Manolo Lucena

Personal information
- Full name: Manuel Lucena Medina
- Date of birth: 18 November 1982 (age 42)
- Place of birth: Granada, Spain
- Height: 1.86 m (6 ft 1 in)
- Position(s): Centre-back

Youth career
- 2000–2001: Imperio Albolote

Senior career*
- Years: Team / Apps / (Gls)
- 2001–2002: Arenas
- 2002–2005: Granada / 64 / (4)
- 2004–2005: → Marino (loan) / 32 / (6)
- 2005: Sporting Gijón / 3 / (0)
- 2006–2013: Granada / 181 / (15)
- 2013–2014: Mirandés / 11 / (0)
- Total:  / 291 / (25)

= Manuel Lucena =

Spanish footballer

Manuel 'Manolo' Lucena Medina (born 18 November 1982) is a Spanish former footballer who played as a central defender.

His professional career was mainly associated with Granada, with which he competed in all four major levels of Spanish football.

==Club career==
Lucena was born in Granada, Andalusia. In 2002 he signed for his hometown's Granada CF, at the time in the Tercera División. After two years as a starter he was loaned to Marino de Luanco of Segunda División B, being first-choice in his only season as the Asturias club narrowly avoided relegation.

In the summer of 2005, Lucena joined Sporting de Gijón in the Segunda División. In January 2006, with only three league appearances to his credit – seven minutes in total – he returned to Granada, scoring five goals as the team promoted from the fourth division.

Lucena remained a key player in the following three third-tier campaigns, never appearing in less than 32 league games and occasionally pitching in at defensive midfielder. In 2009–10, already as team captain, he contributed 26 matches and one goal en route to a return to division two after 22 years.

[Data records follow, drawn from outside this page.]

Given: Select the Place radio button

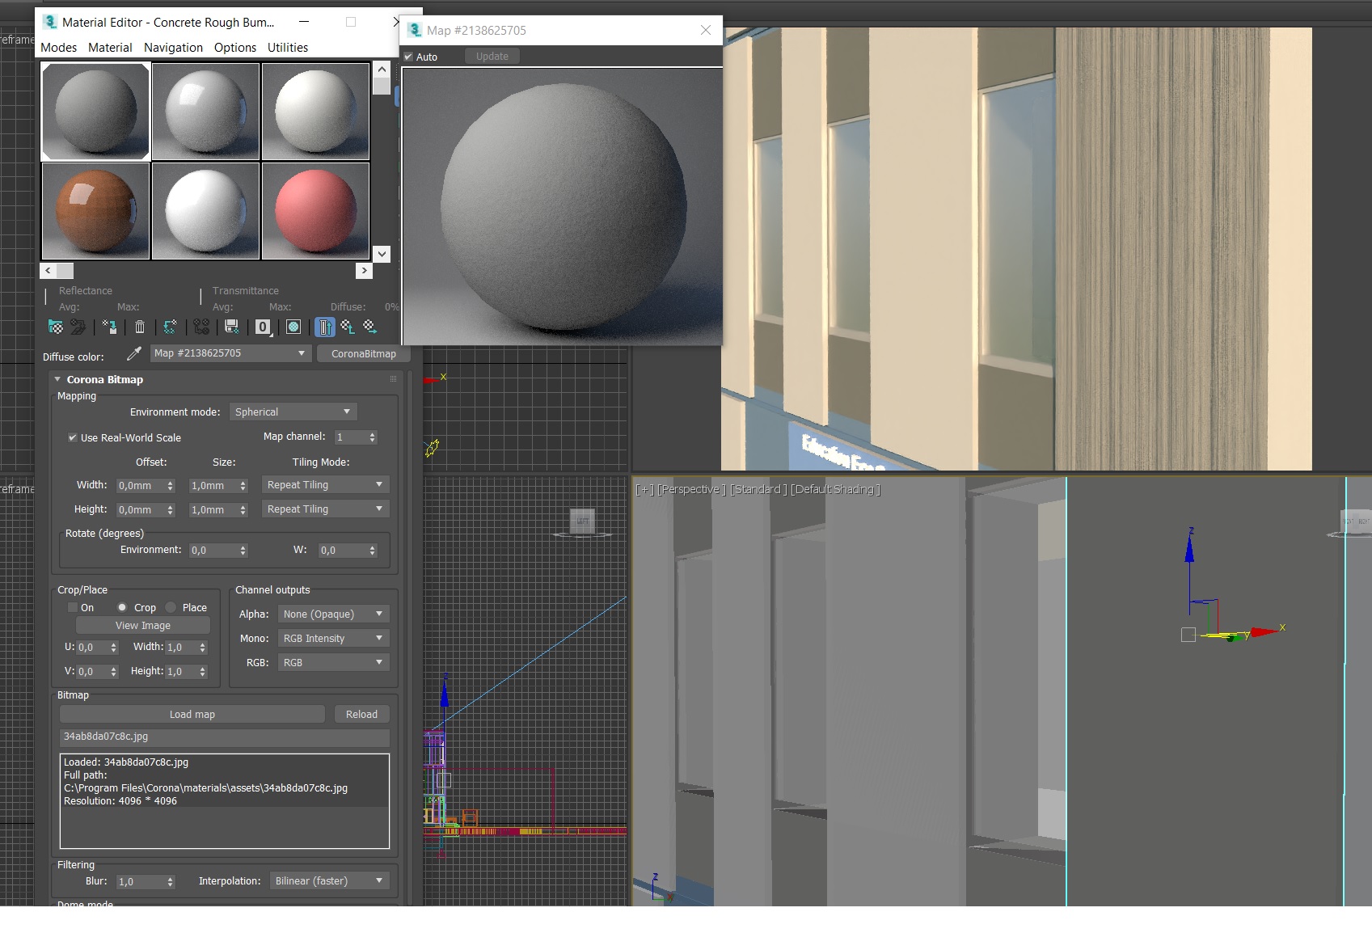Looking at the screenshot, I should point(171,607).
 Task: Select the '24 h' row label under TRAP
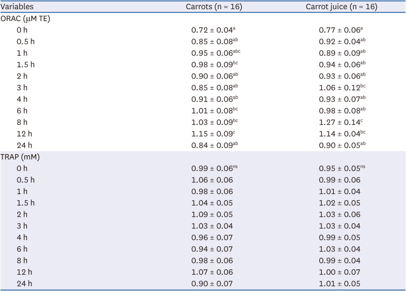pos(24,285)
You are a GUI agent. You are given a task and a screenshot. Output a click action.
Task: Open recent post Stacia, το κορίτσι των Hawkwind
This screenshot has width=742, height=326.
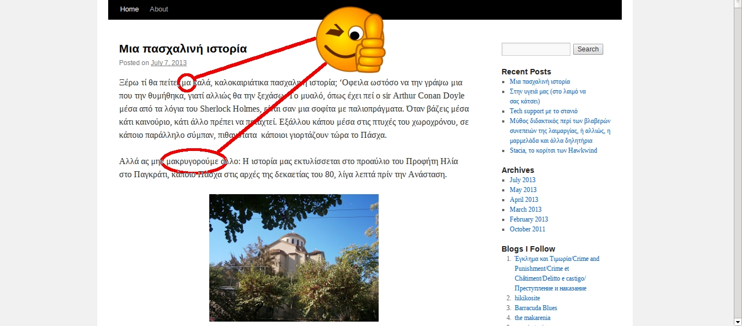pos(553,150)
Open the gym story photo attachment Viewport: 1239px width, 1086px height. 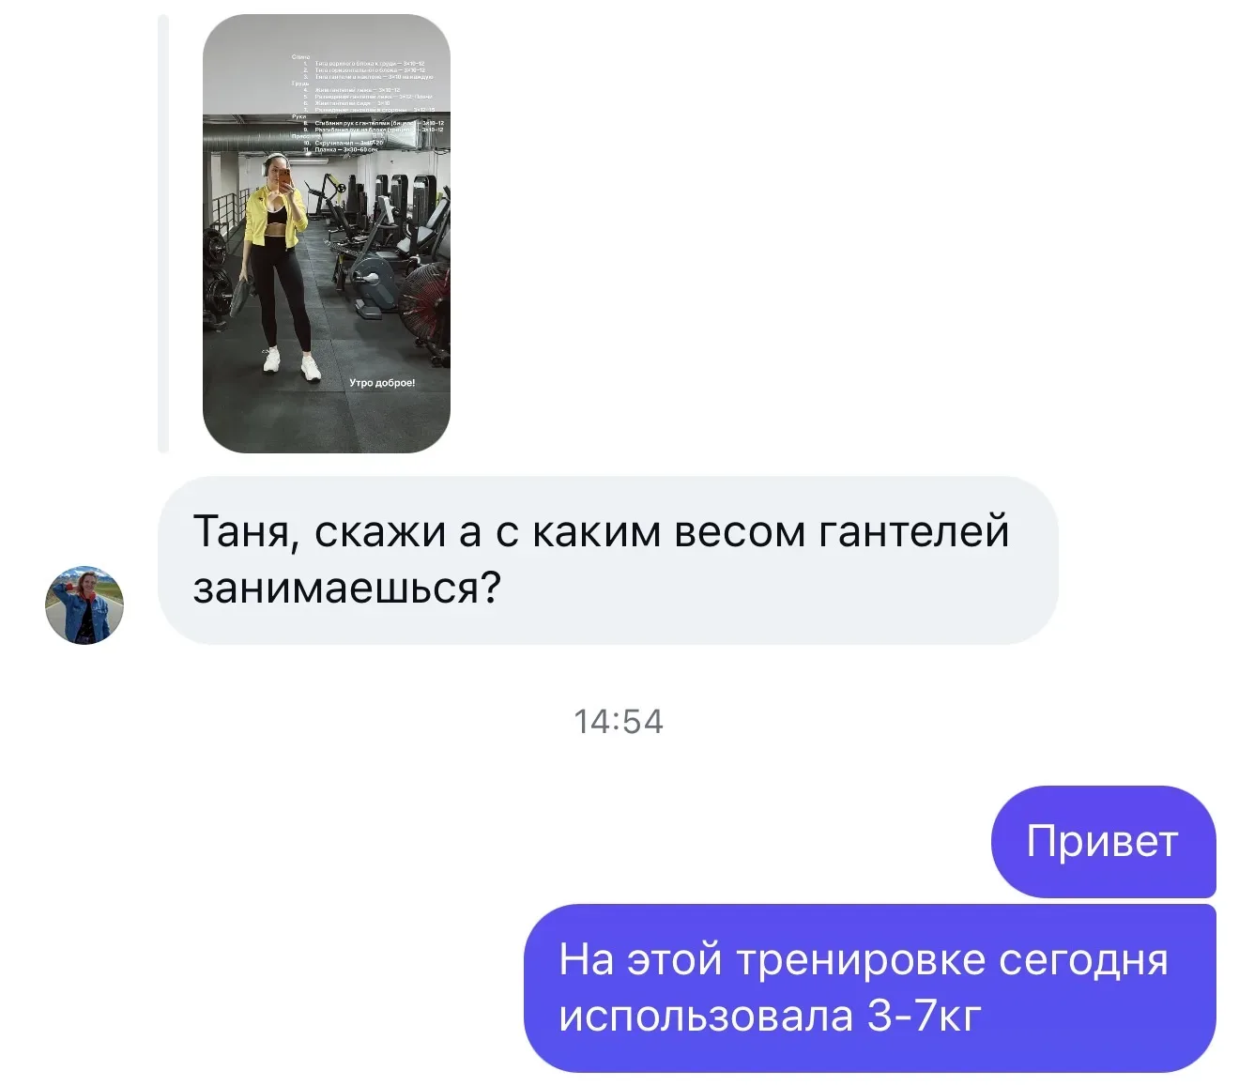pos(327,234)
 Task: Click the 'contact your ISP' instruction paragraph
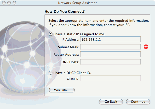point(99,23)
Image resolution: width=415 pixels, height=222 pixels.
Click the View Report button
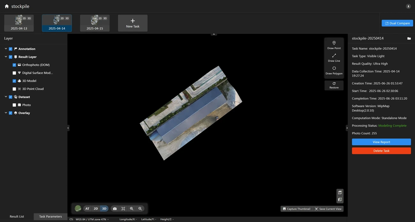[x=381, y=142]
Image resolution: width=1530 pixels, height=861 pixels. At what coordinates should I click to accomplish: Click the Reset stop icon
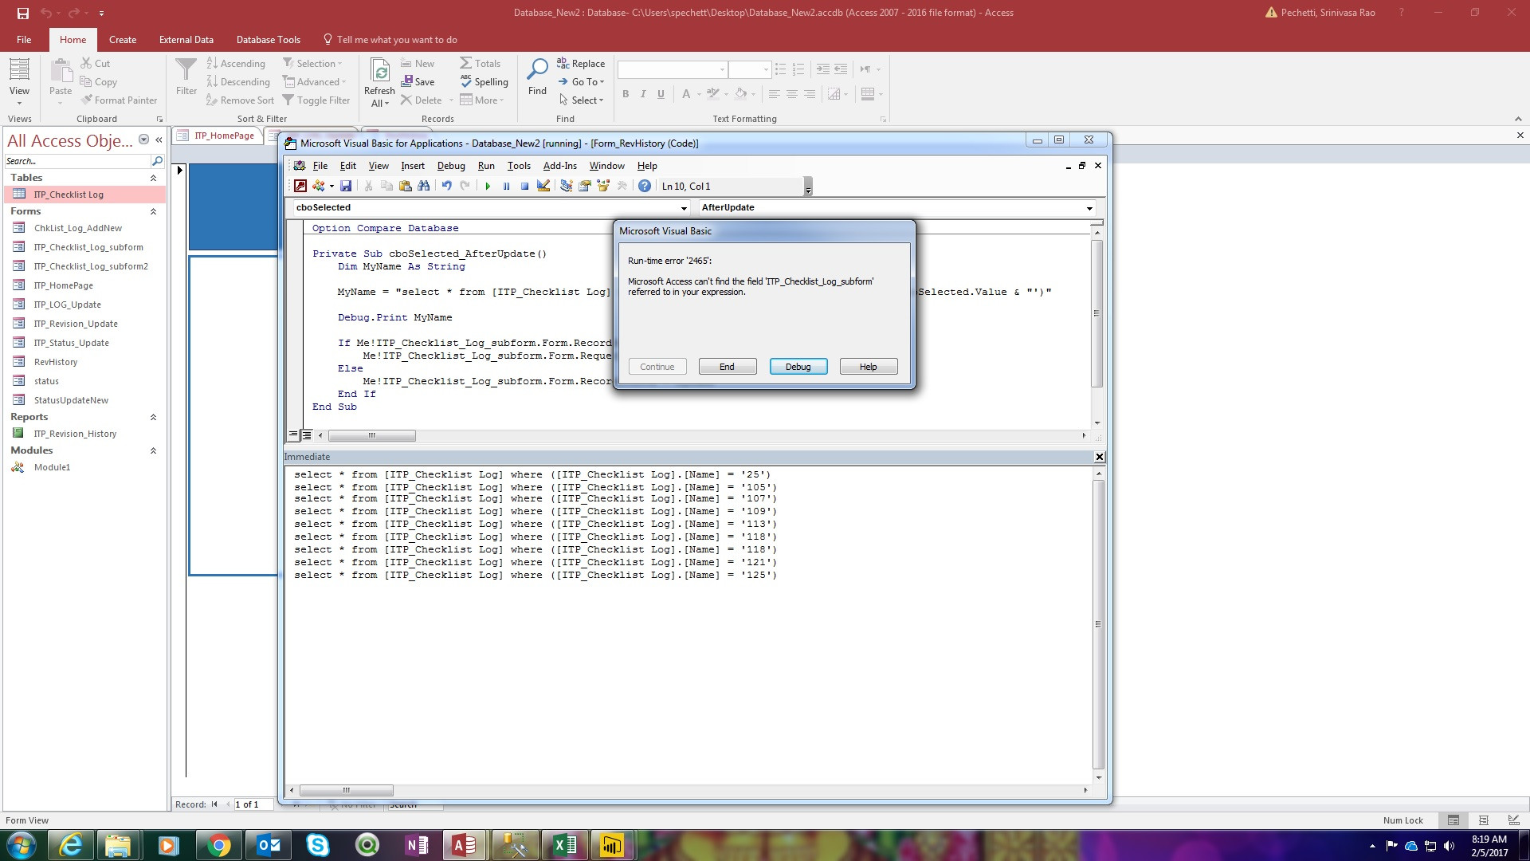coord(524,186)
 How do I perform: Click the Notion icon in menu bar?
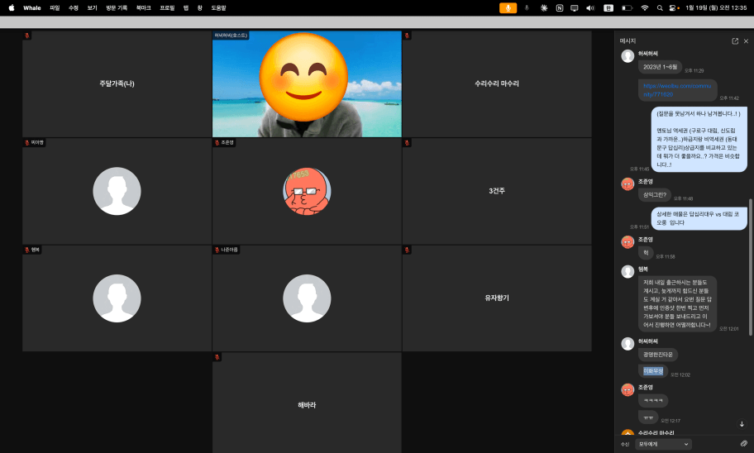coord(560,7)
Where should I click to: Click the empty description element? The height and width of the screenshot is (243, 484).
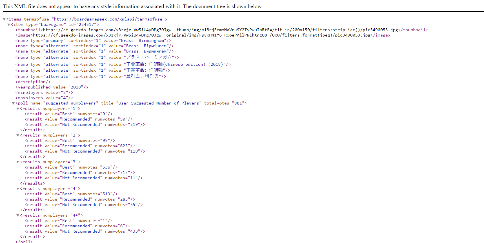tap(33, 82)
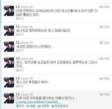Click the 답글 reply label
Viewport: 112px width, 109px height.
[x=33, y=106]
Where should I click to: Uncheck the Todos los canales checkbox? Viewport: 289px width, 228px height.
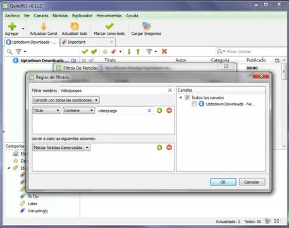tap(187, 98)
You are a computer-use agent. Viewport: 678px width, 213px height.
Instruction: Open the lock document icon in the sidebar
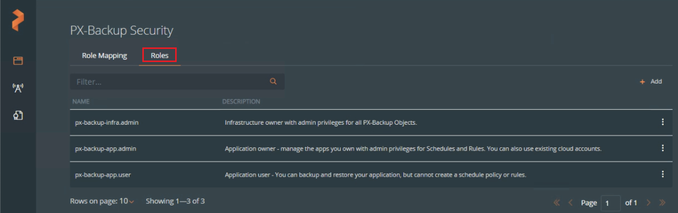point(18,115)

In late June 2011, after a second consecutive promotion for Granada, with him as the club's only player from the region of Granada, Lucena renewed his contract for a further two seasons. He made his La Liga debut on 27 August in a 0–1 home loss against Real Betis (90 minutes played), but totalled only nine official games over two seasons, being released subsequently.

Lucena retired at the end of the 2013–14 campaign at the age of 31, following a spell with CD Mirandés in the second tier. In February 2015, he returned to Granada as match delegate.